La Formula1 da diversi anni non è più uno sport molto spettacolare e in grado di richiamare grande interesse da parte del pubblico. Tutt’altro, i tifosi si disaffezionano sempre di più e gli ultimi due campionati mondiali dominati dalla Mercedes e dalla noia non hanno certo aiutato. La gente vuole vedere sorpassi in pista, gare dall’esito imprevedibile e titoli che vengono assegnati dopo grandi battaglie. Tra il 2014 e il 2015 Lewis Hamilton e Nico Rosberg di duelli avvincenti ne hanno avuti davvero pochissimi nonostante avessero la stessa monoposto.

Bernie Ecclestone, boss della Formula1, incolpa la scuderia di Stoccarda per lo scenario che si è venuto a creare. Queste le sue dichiarazioni a Welt am Sonntag: “Il dominio della Mercedes è tale e che un buon numero di persone guarda la partenza della corsa e poi spegne la televisione perché la Mercedes ha reso noiose le cose. Non è una cosa buona per lo sport. Gli appassionati non vogliono sapere prima del gran premio chi vincerà. È un problema per noi ed uno che di quelli che dobbiamo risolvere”.

La via per rendere la Formula1 un campionato più avvincente e combattuto è quella di un’ampia collaborazione tra tutti i team anche sul tema dei costi, ma purtroppo ciascuno guarda ai suoi interessi e trovare accordi tra tutti diventa spesso complicato. Lo stesso Bernie Ecclestone da tempo promuove la cooperazione tra scuderie e istituzioni della F1, ma si è ancora lontani dall’effettuare le riforme necessarie. A suo avviso è necessario arrivare ad avere “motori più potenti ed economici. Se qualcuno non è d’accordo, può uscire dalla Formula1”. E’ molto drastico l’imprenditore inglese, che vuole evitare che il grande Circus delle quattro ruote venga ulteriormente ridimensionato.

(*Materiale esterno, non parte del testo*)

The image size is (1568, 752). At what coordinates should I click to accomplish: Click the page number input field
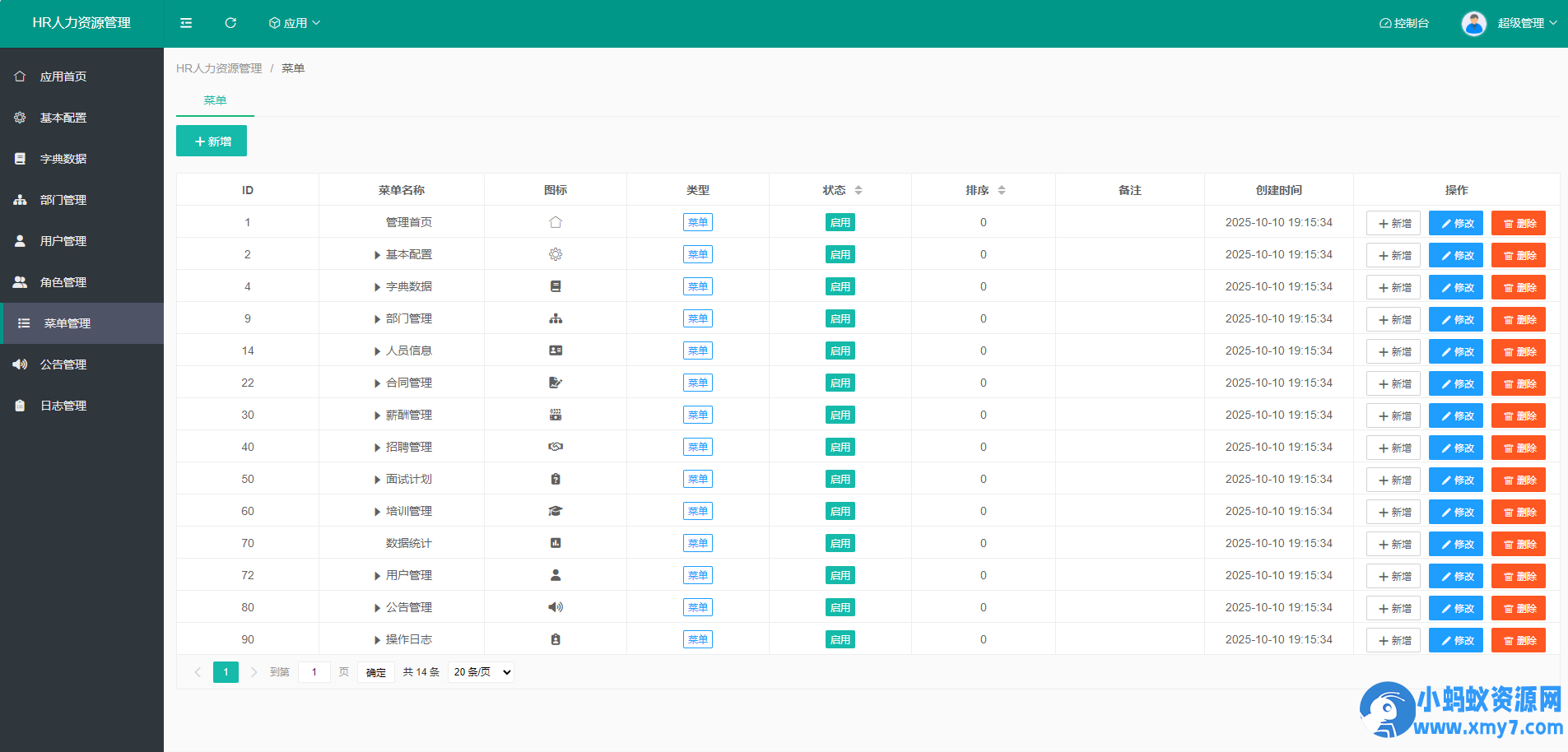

Il ritorno della Formula1 ai vecchi fasti passa anche dalla ritrovata competitività della Ferrari, che nel 2015 ha fatto passi in avanti importanti e che nel 2016 vuole lottare per il titolo. Bernie Ecclesone ne è convinto: “La Ferrari è la Formula1 e la Formula1 è la Ferrari. E’ un matrimonio che c’è da tempo tempo, che è stato rinnovato sempre e che deve continuare a vivere”.